Psychological Vulnerability Triples Stroke Risk in Middle-Aged and Older Adults
A large Chinese cohort study finds that higher psychological frailty scores strongly and linearly predict incident stroke, independent of traditional risk factors.
Summary
Using data from 15,284 adults aged 45+ in the CHARLS cohort, researchers found that psychological vulnerability — measured by the Psychological Frailty Index (PFI) — was strongly associated with new-onset stroke over a two-year follow-up. Each interquartile range increase in PFI raised stroke risk by 87%, and those in the highest PFI quartile had more than three times the stroke risk of those in the lowest quartile. The dose-response relationship was linear. The association was strongest in older adults and those without a partner, suggesting that age and social support moderate the psychological frailty–stroke link. These findings point to mental health screening as a potentially valuable component of stroke prevention.
Detailed Summary
Stroke remains one of the leading causes of death and disability worldwide, and while traditional cardiovascular risk factors are well-established, psychosocial contributors are increasingly recognized. This study investigated whether psychological vulnerability — quantified using the Psychological Frailty Index (PFI) — independently predicts incident stroke in a large, nationally representative Chinese cohort.
Researchers used Wave 4 (2018) data from the China Health and Retirement Longitudinal Study (CHARLS) as baseline, following 15,284 adults aged 45 and older through Wave 5 (2020). The PFI is a composite score derived from four equally-weighted subdimensions: depressive symptoms (8-item simplified CES-D), subjective cognitive complaints, coping ability, and emotional instability. Each subscale was Z-score normalized and summed to yield the PFI, which was then standardized by its interquartile range. Incident stroke was self-reported at the two-year follow-up. Cox proportional hazards regression, restricted cubic spline (RCS) analysis, and subgroup analyses with Bonferroni correction were employed.

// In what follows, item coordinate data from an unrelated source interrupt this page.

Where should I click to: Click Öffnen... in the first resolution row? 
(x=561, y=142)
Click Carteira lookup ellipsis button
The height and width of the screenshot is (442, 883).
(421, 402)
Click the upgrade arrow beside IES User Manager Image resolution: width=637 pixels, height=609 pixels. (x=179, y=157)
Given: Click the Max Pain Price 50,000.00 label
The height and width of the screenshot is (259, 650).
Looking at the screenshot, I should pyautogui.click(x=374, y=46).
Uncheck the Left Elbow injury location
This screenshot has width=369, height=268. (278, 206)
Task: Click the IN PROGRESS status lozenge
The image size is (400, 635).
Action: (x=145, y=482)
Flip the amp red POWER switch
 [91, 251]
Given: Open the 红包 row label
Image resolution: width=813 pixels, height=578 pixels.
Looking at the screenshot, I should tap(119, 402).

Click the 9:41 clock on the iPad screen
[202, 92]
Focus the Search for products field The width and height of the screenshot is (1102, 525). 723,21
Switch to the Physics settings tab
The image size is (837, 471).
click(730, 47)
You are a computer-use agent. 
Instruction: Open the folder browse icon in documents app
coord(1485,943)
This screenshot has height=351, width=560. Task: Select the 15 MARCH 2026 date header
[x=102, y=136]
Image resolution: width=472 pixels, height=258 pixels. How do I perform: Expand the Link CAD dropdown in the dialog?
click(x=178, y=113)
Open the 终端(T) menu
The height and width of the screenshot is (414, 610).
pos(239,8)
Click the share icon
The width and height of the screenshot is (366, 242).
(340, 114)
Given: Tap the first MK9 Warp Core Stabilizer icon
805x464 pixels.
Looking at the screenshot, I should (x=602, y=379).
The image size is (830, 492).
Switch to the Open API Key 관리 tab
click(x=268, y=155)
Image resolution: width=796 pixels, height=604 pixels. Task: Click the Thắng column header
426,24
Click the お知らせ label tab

During follow-up, 323 of 15,284 participants (2.11%) experienced a first stroke. In fully adjusted Cox models, each one-IQR increase in PFI was associated with an 87% higher stroke risk (HR = 1.87, 95% CI 1.54–2.27; P < 0.001). Compared to the lowest PFI quartile (Q1), individuals in the highest quartile (Q4) had more than three times the stroke risk (HR = 3.12, 95% CI 1.99–4.91; P < 0.001). RCS analysis confirmed a significant, strictly linear dose-response relationship between PFI and stroke risk, with no evidence of nonlinearity (P for nonlinearity > 0.05). Covariates adjusted for included age, sex, residence, marital status, education, smoking, alcohol use, hypertension, diabetes, dyslipidemia, and heart disease.
Subgroup analyses revealed that the PFI–stroke association was significantly modified by age and marital status (P for interaction < 0.05), with stronger associations observed among older individuals and those who were unmarried. The findings suggest that social isolation and aging amplify the cerebrovascular consequences of psychological vulnerability. Proposed biological mechanisms include chronic low-grade inflammation (elevated IL-6 and CRP), neuroimmune disruption of the neurovascular unit, and behavioral pathways such as sedentary lifestyle, poor diet, smoking, and suboptimal management of hypertension and diabetes.
This study represents one of the first large-scale investigations linking a composite psychological frailty measure to incident stroke in a low- or middle-income country context. Key limitations include reliance on self-reported stroke diagnosis without imaging confirmation, a short two-year follow-up, and the observational design precluding causal inference. Nevertheless, the results strongly support integrating psychological vulnerability assessment into comprehensive stroke prevention frameworks, especially for elderly and socially vulnerable populations.
Key Findings
- Each IQR increase in PFI was associated with 87% higher stroke risk (HR = 1.87, 95% CI 1.54–2.27).
- Highest PFI quartile (Q4) carried more than triple the stroke risk versus lowest quartile (HR = 3.12).
- The PFI–stroke dose-response relationship was strictly linear with no evidence of a threshold effect.
- Association was significantly stronger in older adults and unmarried individuals (P for interaction < 0.05).
- Findings held after adjusting for hypertension, diabetes, dyslipidemia, heart disease, and lifestyle factors.
Methodology
Prospective cohort study using CHARLS Wave 4 (2018) as baseline and Wave 5 (2020) for outcome ascertainment in 15,284 adults aged ≥45 years. Cox proportional hazards regression and restricted cubic spline analysis assessed PFI–stroke associations; Bonferroni-corrected subgroup analyses evaluated effect modification.
Study Limitations
Stroke was ascertained by self-report without clinical or imaging confirmation, introducing potential information bias. The two-year follow-up is relatively short, and the observational design prevents establishing causality between psychological frailty and stroke.